Sabemos que na história da humanidade não foi sempre assim. O individualismo
moderno nem sempre existiu. O que se deduz das lógicas dos discursos que
foram mudando a partir da modernidade? O discurso científico foi um dos
principais responsáveis pela exclusão do singular, na criação de universalismos.
Foi uma resposta a esta impossibilidade da ciência de ouvir a singularidade que a
psicanálise surgiu.
Por outro lado, o capitalismo tornou real essa exclusão subjetiva , tornando-a
cotidiana em nossas vidas, como uma realidade dada. O valor dinheiro
transformou-se no mais alto valor de um indivíduo, como um valor íntimo. Isso
trouxe aos mais pobres uma pobreza dupla, pois o indivíduo pobre acaba não
valendo como indivíduo. Além disso, a lógica capiltalista, junto com a linguagem
binária da internet, transformou o tempo e o espaço no mundo. As relações
entre as pessoas ficaram binárias e imediatas, o que não permite perder tempo
nos processos de sexuação. É preciso ter um corpo e uma vida sexual como se
compra uma mercadoria, de usufruto imediato. Esta aparente facilitação
descartável nos deixa de fora como sujeitos.

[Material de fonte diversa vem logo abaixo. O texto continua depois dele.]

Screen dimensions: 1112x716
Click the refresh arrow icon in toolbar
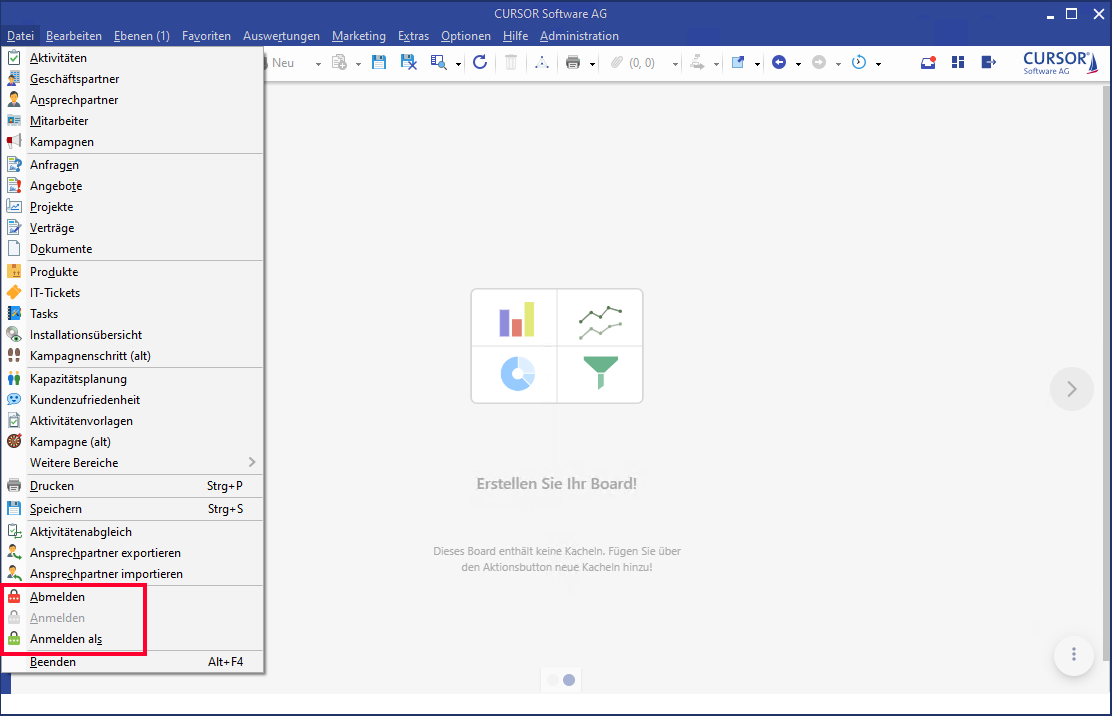(480, 63)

Sendo assim, o lugar terceiro, aquele que possibilita a dialética, o diálogo e tudo
oque sustenta um processo de pensamento, acaba mal-visto. Ao invés de nos
aproximar, sem este terceiro espaço, nossas diferenças ficam irredutíveis. Não é
possível construir laço social, apenas avizinhar-se. E para não ser invadido, é
preciso muros. O resultado é a escalada de ódios, intolerâncias religiosas e
racismos. É aí que a segregação é convocada, ela se torna o único modo de
tratamento das diferenças entre as identidades sociais incompatíveis, mas
chamadas a conviver no mesmo território e implicadas na mesma economia.
É a perda do lugar de singularidade que fabrica segregações, cria fascismos. Mas
combater a segregação com vias moralizantes e cancelamentos, como diz o
colega de mesa Richard, é usar da mesma lógica binária que fabrica a
segregação.
Muito de nossos sintomais sociais contemporâneos tem como origem a repetição
da lógica totalitária da qual vivemos no passado e queremos fugir. Convocar ao
diálogo mesas multidisciplinares como esta e pensar no futuro de nossos jovens
é, no momento em que vivemos, é uma sustentação democrática.